■ Required action: Every line from the line containing "Task: Click the" through the end of the data is to be reproduced exactly, excluding pictures.

Saved entries:

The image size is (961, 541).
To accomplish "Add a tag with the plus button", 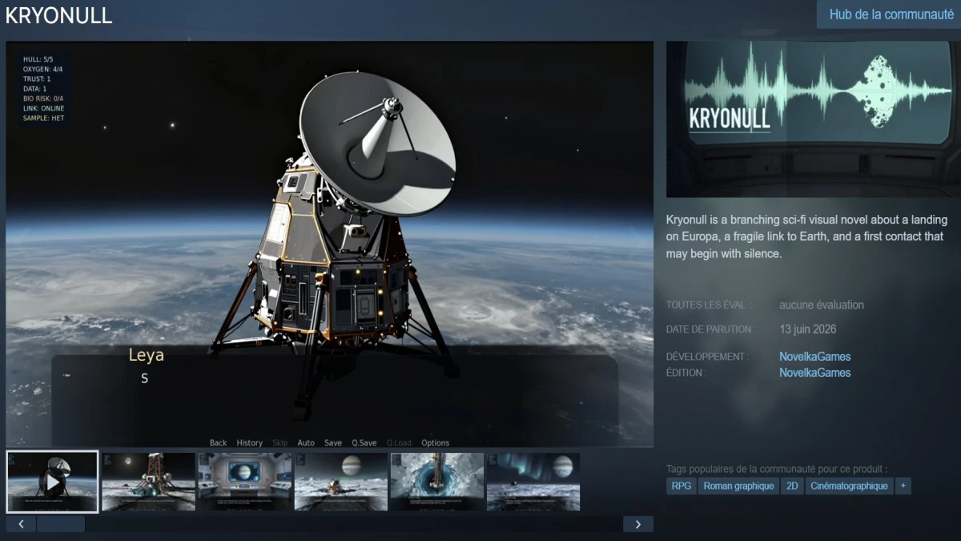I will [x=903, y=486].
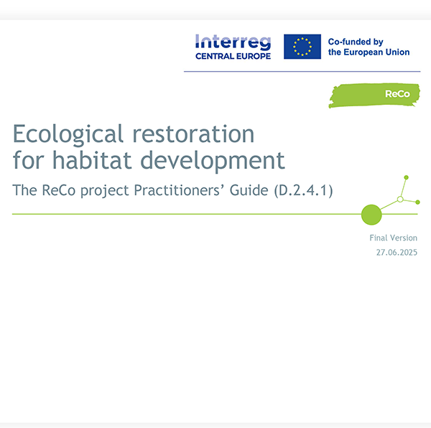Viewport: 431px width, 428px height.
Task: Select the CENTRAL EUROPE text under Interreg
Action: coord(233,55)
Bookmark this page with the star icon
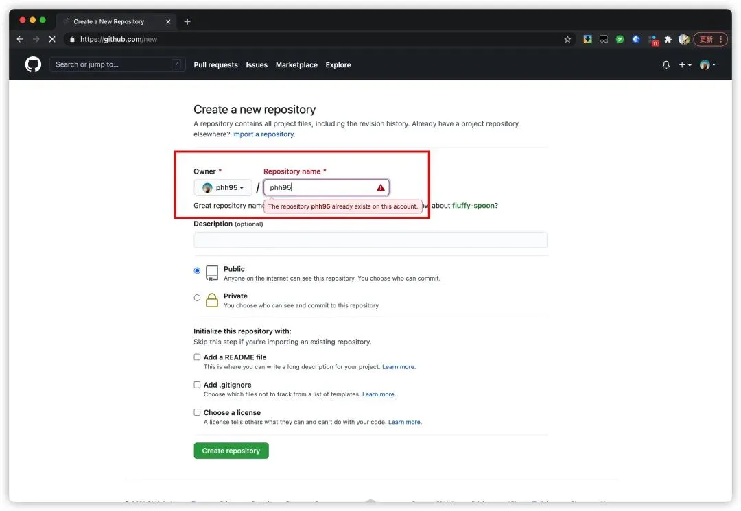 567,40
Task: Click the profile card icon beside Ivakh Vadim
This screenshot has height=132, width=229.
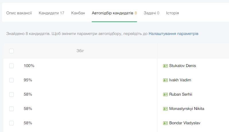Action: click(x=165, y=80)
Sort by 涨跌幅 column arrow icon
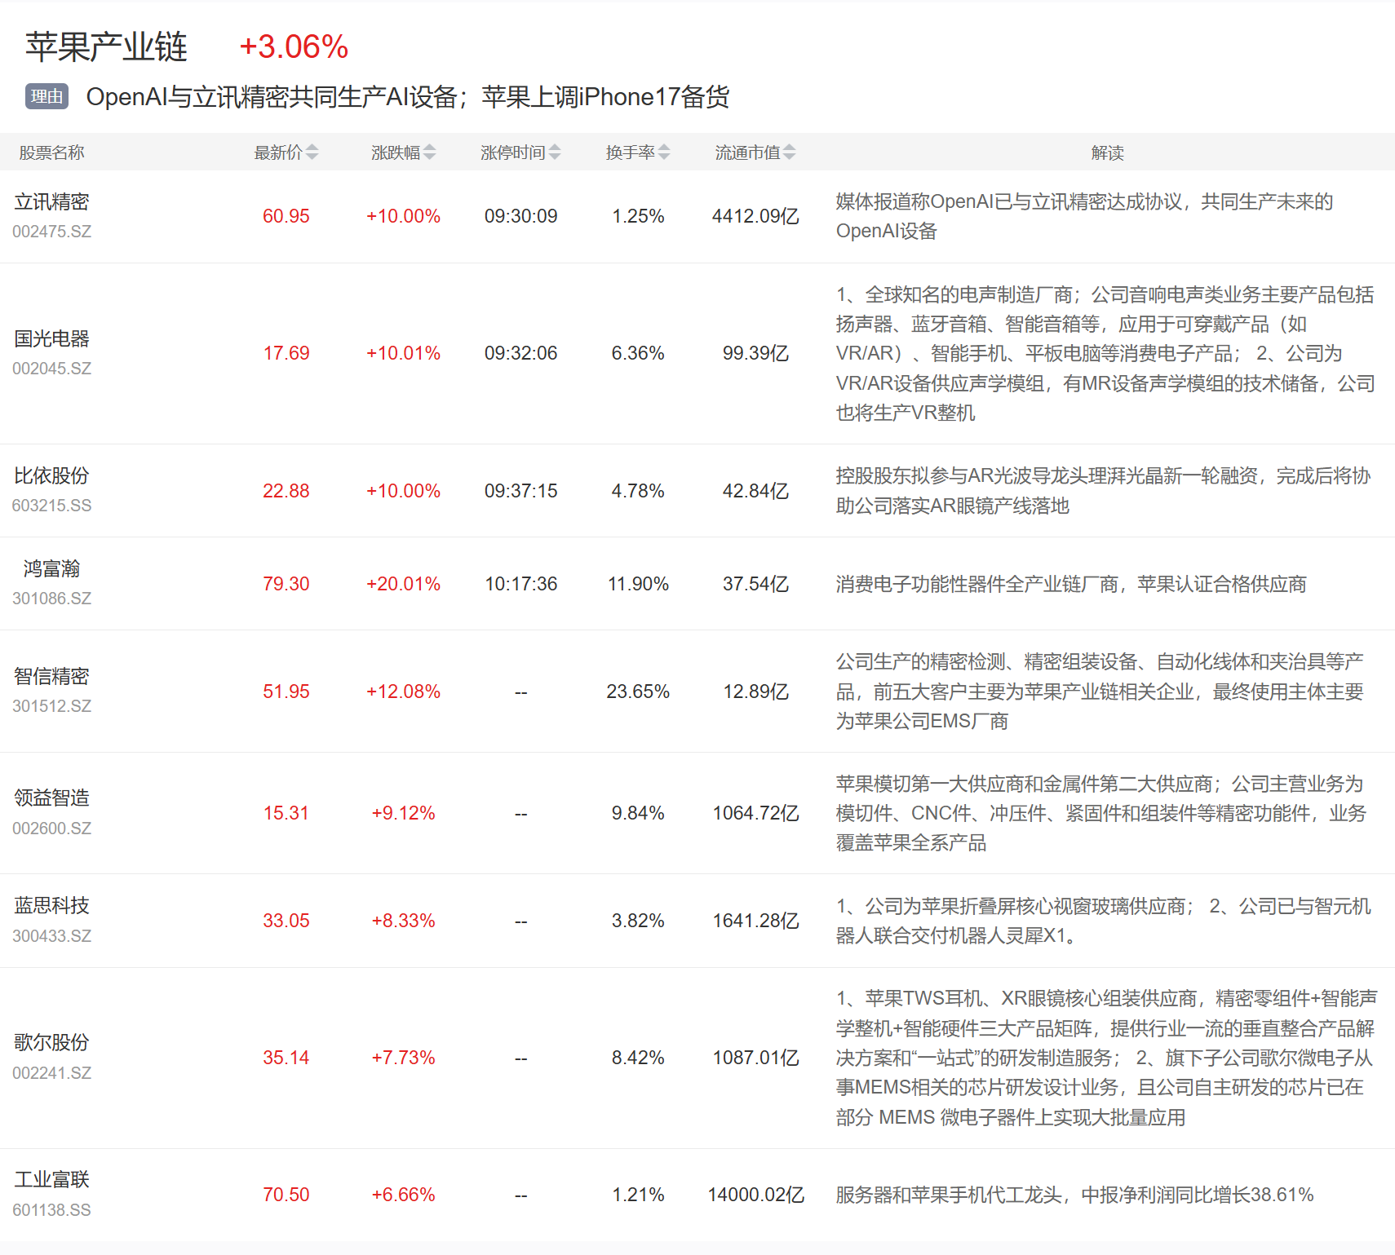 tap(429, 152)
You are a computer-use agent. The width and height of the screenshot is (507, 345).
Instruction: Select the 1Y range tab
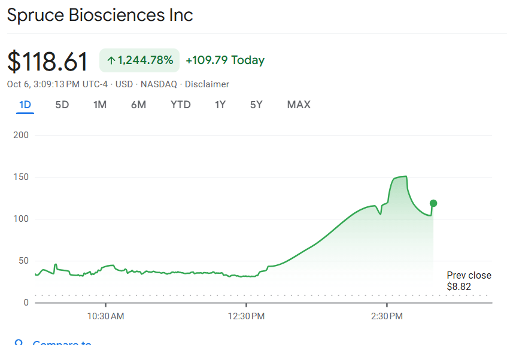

■ Written response:
Task: Click the profile card icon beside Ivakh Vadim
This screenshot has height=132, width=229.
Action: click(x=165, y=80)
Sort by 涨跌幅 column arrow icon
 tap(429, 152)
You are a computer-use agent. The width and height of the screenshot is (507, 345).
Instruction: Select the 1Y range tab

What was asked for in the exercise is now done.